In particular, the following coprecipitation reaction at the interface: (a) Si ₂ O ₅ ^2- + 2H ⁺ → 2SiO ₂ + H ₂ O (b) R−O ⁻ + H ⁺ → R-OH (where R is an ultraviolet absorber, antioxidant Shows the skeleton of the agent).

In the above, the reaction of (a) proceeds faster than the reaction of (b), so that the dye is reliably encapsulated in the spherical fine particles together with the ultraviolet absorber and / or the antioxidant, and therefore, the production of microcapsules can be reliably performed. This has the effect.

[Brief description of the drawings]

FIG. 1 and FIG. 2 are explanatory views showing the process of producing microcapsules, and FIG. 1 (a) is an explanatory view at the time of preparing an emulsion,
(B) is an enlarged explanatory view of (A), and FIG. 2 is an enlarged explanatory view when a wall material is formed. 3 to 5 show graphs of measurement results of light fastness.

──────────────────────────────────────────────────続 き Continued on front page (58) Field surveyed (Int. Cl. ⁷ , DB name) B01J 13/02 A61K 7/00, 7/021

Claims (1)

(57) [Claims] A dye which is soluble in an alkaline aqueous solution and has a property of being insoluble in a neutral or acidic aqueous solution and an organic solvent is dissolved in an aqueous solution of an alkali metal silicate, and is soluble in an alkaline aqueous solution and neutral. Alternatively, an ultraviolet absorber and / or an antioxidant having a property insoluble in an acidic aqueous solution and an organic solvent is added and dissolved, and the solubility of the aqueous solution with the dye, the ultraviolet absorber and / or the antioxidant, and water is 5%. The following organic solvents are mixed to form a W / O emulsion, and then a water-insoluble precipitate is formed by a neutralization reaction with the alkali metal silicate, pigment, ultraviolet absorber and / or antioxidant.

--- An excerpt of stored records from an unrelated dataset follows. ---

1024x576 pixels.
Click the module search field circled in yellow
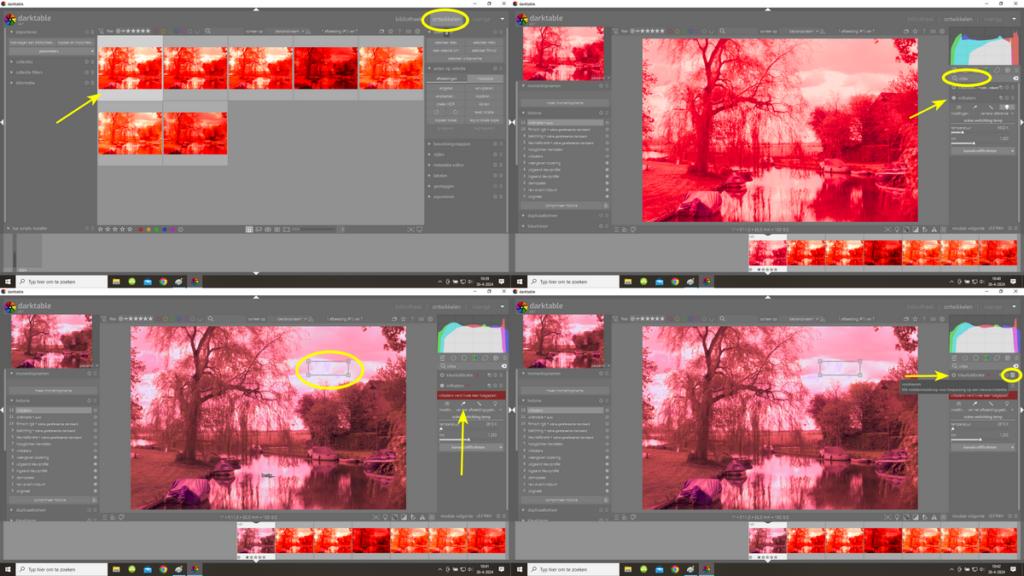coord(970,77)
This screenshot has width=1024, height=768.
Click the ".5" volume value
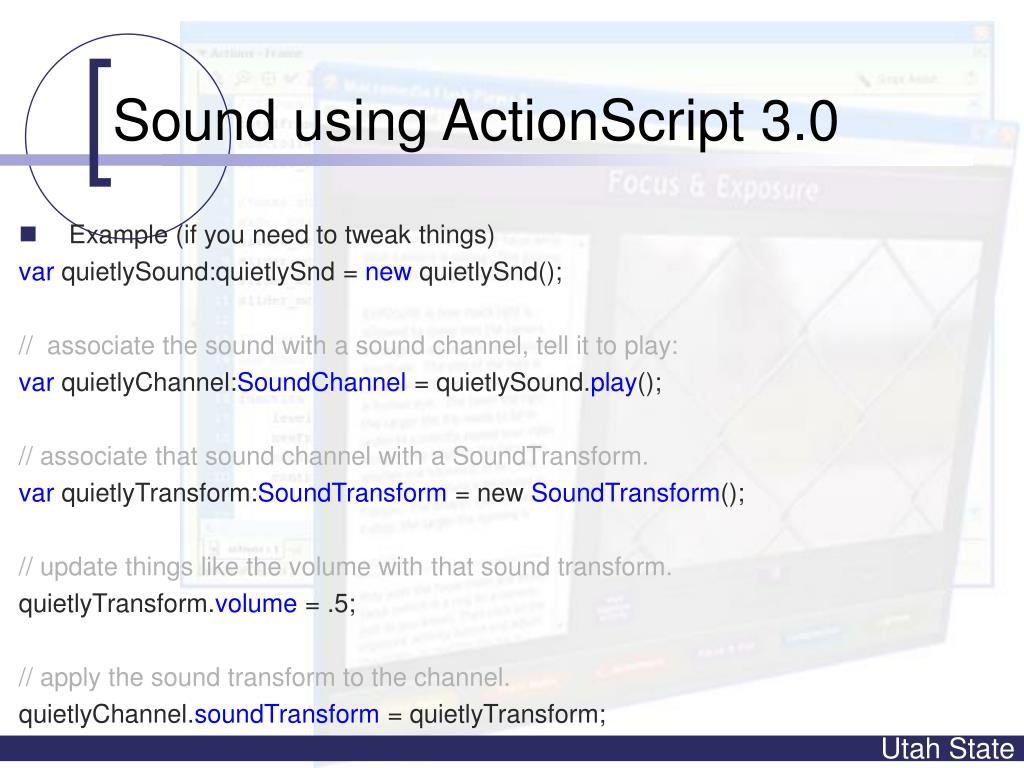pyautogui.click(x=340, y=604)
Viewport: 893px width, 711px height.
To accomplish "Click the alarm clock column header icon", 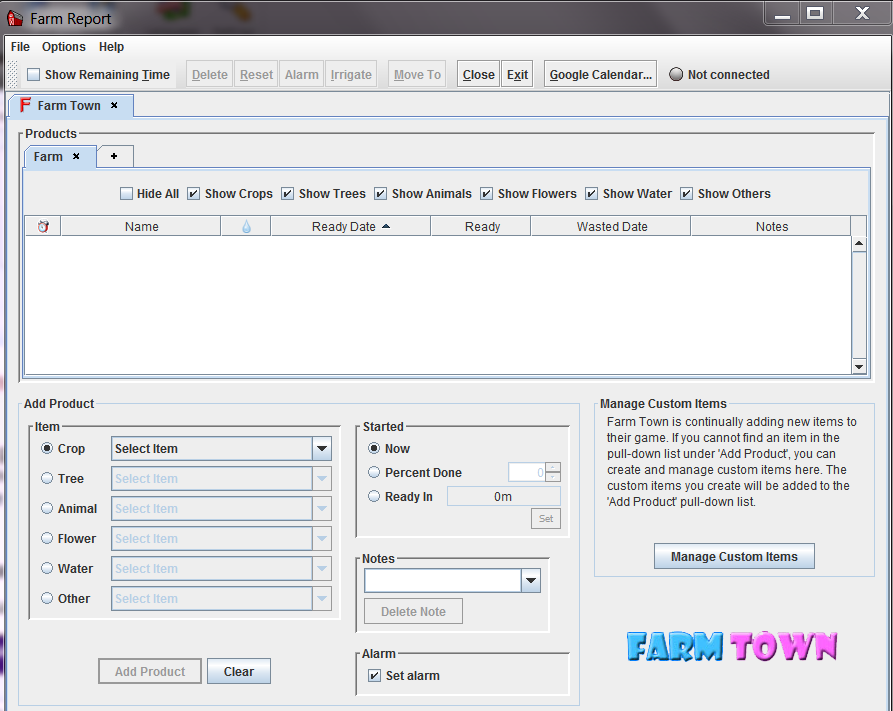I will pyautogui.click(x=43, y=227).
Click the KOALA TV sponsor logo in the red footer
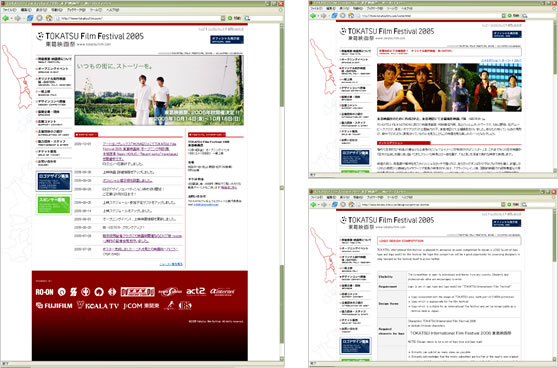 pos(98,305)
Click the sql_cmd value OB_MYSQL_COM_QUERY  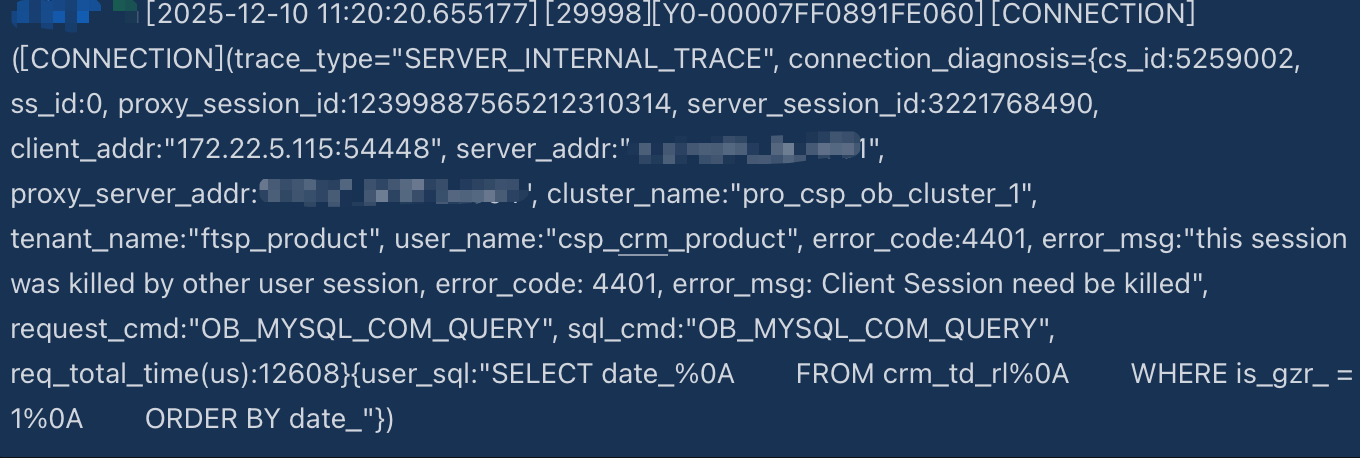click(865, 329)
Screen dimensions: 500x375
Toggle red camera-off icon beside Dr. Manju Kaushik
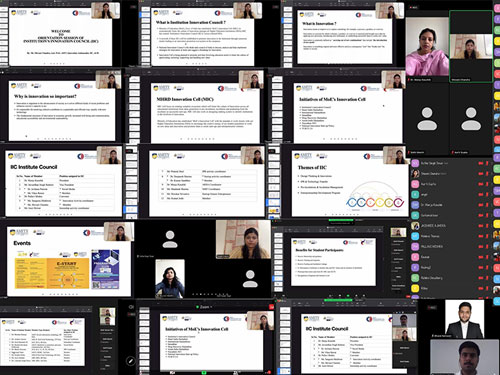point(481,205)
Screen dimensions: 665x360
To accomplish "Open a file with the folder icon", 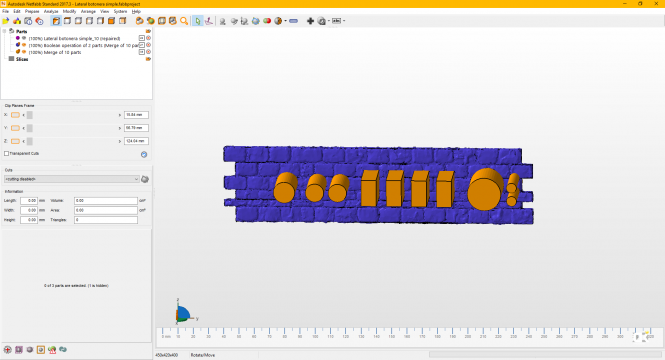I will 6,21.
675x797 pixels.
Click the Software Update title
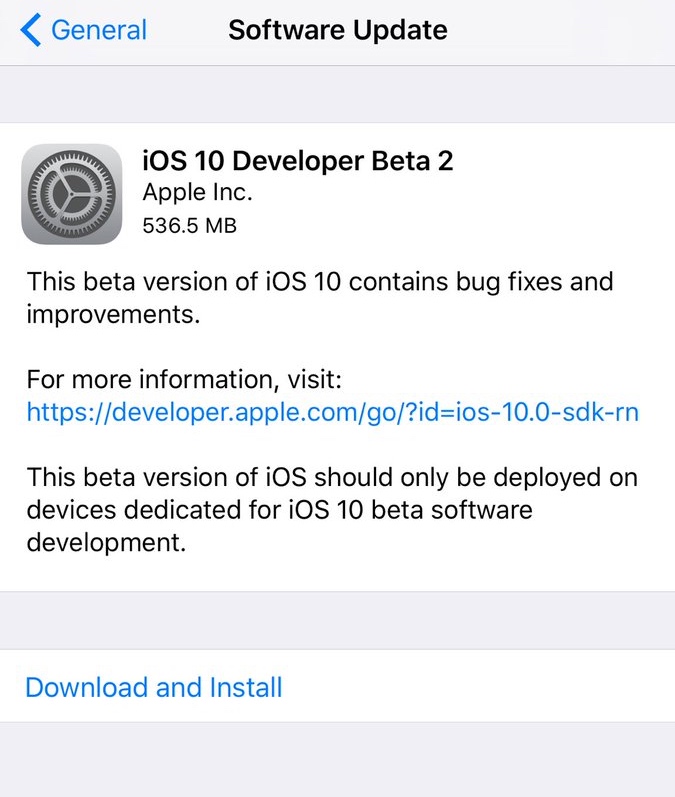[338, 30]
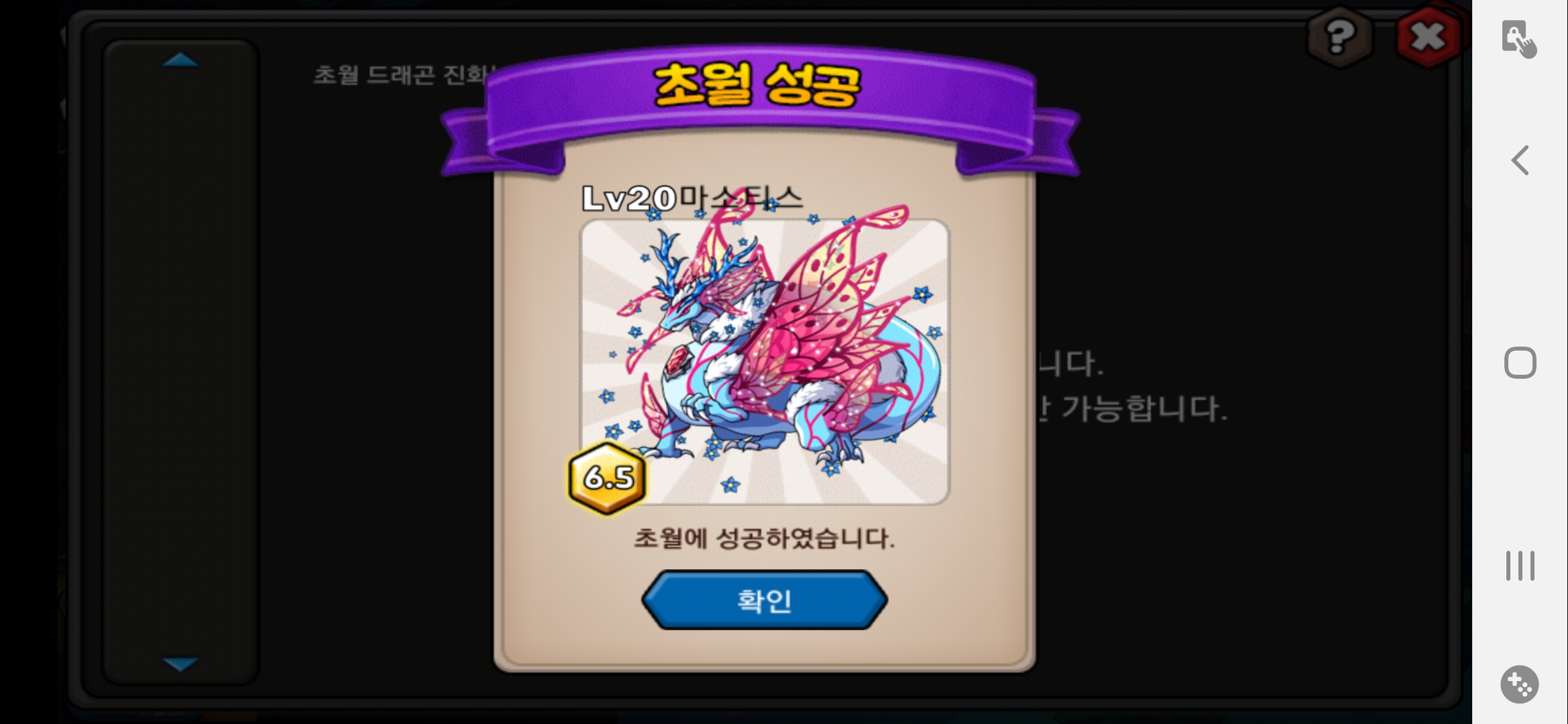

A possible acidic aqueous solution is mixed with the above-mentioned emulsion, and then, if necessary, filtered, washed with water, and dried to make the pigment, the ultraviolet absorber and / or the antioxidant an average containing silica as a main component. Particle size Dyes, characterized in that the manufactured brought enclosed in spherical microparticles of 0.1 to 30 [mu] m, UV absorbers, a manufacturing method of microcapsules containing an antioxidant.